What do you enjoy most about your job?
The thing I like most is the interaction with clients and problem solving. I really enjoy digging into an existing building and understanding the history, the problem, and the solution. There are so many ways an HVAC system cannot perform, and only a few ways it can. I really enjoy troubleshooting and using the process of elimination to figure out what the problem is. It’s so rewarding to do project like that because a lot of times you’re coming in when a chronic problem has become really bad. The building operations people just really want it solved. If you can be that person to come in solve that problem, they are forever grateful. It is tremendously rewarding to come in and solve something that’s been broken for a long time that no one else could fix.

For example, a few years back we were working on an expansion project for a museum that had been dealing with a problem for 20 years.

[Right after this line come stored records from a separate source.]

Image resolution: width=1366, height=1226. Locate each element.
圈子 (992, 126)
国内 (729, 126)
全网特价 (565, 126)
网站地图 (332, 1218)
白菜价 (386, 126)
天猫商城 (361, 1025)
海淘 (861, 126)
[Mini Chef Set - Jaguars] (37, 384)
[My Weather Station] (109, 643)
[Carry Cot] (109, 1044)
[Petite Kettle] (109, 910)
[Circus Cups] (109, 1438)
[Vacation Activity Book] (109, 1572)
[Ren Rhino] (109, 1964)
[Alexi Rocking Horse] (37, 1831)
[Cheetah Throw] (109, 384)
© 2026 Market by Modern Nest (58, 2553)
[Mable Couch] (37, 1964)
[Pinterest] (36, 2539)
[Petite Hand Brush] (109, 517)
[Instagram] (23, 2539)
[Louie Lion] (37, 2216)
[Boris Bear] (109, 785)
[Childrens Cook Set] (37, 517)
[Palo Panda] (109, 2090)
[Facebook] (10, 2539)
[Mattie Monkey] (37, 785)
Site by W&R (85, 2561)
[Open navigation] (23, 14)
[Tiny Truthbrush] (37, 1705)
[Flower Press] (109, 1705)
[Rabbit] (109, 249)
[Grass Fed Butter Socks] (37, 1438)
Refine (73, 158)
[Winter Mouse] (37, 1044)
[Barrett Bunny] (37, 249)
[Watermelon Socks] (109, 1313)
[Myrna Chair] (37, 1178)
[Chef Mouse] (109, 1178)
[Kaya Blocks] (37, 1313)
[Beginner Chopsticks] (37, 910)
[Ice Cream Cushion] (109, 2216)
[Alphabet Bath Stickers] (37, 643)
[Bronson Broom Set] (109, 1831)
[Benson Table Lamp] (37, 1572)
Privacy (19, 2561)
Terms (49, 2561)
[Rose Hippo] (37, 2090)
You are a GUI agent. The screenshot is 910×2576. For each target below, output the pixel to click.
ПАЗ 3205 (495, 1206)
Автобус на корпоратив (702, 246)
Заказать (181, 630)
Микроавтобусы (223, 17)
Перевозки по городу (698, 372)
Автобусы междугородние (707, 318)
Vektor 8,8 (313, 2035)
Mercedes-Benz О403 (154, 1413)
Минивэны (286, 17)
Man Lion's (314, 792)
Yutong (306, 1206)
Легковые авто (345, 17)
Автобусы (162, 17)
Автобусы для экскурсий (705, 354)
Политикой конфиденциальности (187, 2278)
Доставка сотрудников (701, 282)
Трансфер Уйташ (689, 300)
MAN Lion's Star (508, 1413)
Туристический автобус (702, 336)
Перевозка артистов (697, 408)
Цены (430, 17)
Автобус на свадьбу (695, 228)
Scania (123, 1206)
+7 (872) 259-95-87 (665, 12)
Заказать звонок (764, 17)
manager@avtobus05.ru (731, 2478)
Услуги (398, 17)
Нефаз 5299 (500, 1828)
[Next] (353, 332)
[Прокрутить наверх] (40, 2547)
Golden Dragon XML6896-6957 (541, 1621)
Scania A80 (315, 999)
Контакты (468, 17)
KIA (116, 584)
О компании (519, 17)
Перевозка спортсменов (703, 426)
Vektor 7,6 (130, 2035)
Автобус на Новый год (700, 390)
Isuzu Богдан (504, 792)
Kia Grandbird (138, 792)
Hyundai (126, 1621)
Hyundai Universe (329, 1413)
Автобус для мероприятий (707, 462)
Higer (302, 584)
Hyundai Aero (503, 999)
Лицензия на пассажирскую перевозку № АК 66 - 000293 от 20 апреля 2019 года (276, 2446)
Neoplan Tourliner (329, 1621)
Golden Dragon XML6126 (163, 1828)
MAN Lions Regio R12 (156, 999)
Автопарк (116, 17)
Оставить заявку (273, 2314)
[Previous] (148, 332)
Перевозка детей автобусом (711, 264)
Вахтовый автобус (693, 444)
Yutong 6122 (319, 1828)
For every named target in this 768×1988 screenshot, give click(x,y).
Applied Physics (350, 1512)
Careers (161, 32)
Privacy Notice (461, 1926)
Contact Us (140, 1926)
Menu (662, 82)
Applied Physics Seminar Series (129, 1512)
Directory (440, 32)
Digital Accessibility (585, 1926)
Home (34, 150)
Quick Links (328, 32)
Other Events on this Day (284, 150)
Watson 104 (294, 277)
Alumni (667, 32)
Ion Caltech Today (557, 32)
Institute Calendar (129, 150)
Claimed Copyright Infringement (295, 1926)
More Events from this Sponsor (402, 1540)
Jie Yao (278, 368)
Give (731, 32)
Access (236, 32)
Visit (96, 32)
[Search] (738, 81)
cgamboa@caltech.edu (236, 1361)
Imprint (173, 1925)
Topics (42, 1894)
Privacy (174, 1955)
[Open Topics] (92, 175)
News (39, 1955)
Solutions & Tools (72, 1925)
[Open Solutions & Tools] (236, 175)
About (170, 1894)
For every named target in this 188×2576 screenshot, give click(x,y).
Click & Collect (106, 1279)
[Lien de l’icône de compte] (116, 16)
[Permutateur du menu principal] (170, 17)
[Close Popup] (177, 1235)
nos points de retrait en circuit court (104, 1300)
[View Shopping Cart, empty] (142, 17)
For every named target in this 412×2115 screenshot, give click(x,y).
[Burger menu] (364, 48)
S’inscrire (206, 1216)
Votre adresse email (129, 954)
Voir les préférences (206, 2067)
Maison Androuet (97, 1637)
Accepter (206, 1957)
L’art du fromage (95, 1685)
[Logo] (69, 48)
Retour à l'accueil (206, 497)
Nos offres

It was really creating an energy consumption issue for the building and frustrating their staff. We came in, took some data on the air system, evaluated that, and proposed a fix that saved them energy, improved their occupant comfort, and solved a problem they’d been dealing with forever. That kind of thing makes this business enjoyable for me.

How does your job benefit the environment?
As an HVAC engineer, we have a unique opportunity to help save energy consumption for new and existing buildings. A large percentage of the energy that is used in the United States goes to heating and cooling buildings for occupant comfort or safety. As an engineer in that industry, you have tremendous opportunity to reduce that consumption and improve efficiency for the buildings you’re working on.

A lot of the buildings that were built in the 1980s and earlier had much less focus on energy use consumption. Technologies today are so advanced, and the expectations are that new buildings and systems be more energy efficient. If you can bring an old building up to speed, that’s great, because they’ll save money and energy. With new systems, you can design systems to work in the most efficient way possible.

Are there any common misconceptions about this type of work?
One of the common misconceptions is the people in this type of work only like numbers, are good with numbers, and only want to work with numbers. It’s true that you work with numbers every day, but you also need to have interpersonal and communication skills. Communication skills are the most valued skills in this business.

What changes in this field do you expect to see in the future?
The changes we expect to see in the future will come from the advancement of technology, as we’ve seen in the past 10 years. More technologies are being invented for HVAC systems, and more people are trying to apply them. Energy prices tend to drive awareness of energy consumption. As prices go up, owners come to us with ideas about how to save energy. It used to be that if you had an efficiency idea with a higher cost, you really had to sell that. Often, the owner wouldn’t consider it if it didn’t pay itself back within three years. Now owners are accepting a five or even a 10 year payback, and they are coming to us with ideas about what they think would work. They are coming to us asking for an evaluation, rather than us selling the ideas to them. It’s been a fun and refreshing trend in our industry.

What is your advice to someone interested in this field?
Really think about you’re aptitude for mechanical systems. Math is important, but as I explained in my example, it’s not the most important thing to this field. I had an aptitude for mechanical things: I wanted to know how things worked, tear things apart, and rebuild them. As an engineer you should have an aptitude for how things work. I’ve talked to many other people in the field, and it is a common curiosity for us. If you have that, I think mechanical engineering might be a good choice.

Why are you passionate about what you do?
This field is interesting and different from other engineering fields. Many other engineers can propose and test their product in a lab with a prototype. In HVAC engineering, we have to get it right the first time and be able to think on our feet and make adjustments as needed. It’s rewarding to come in and help solve a problem, design a new system, or apply a technology that hasn’t been done before — and then get to see it built and functioning!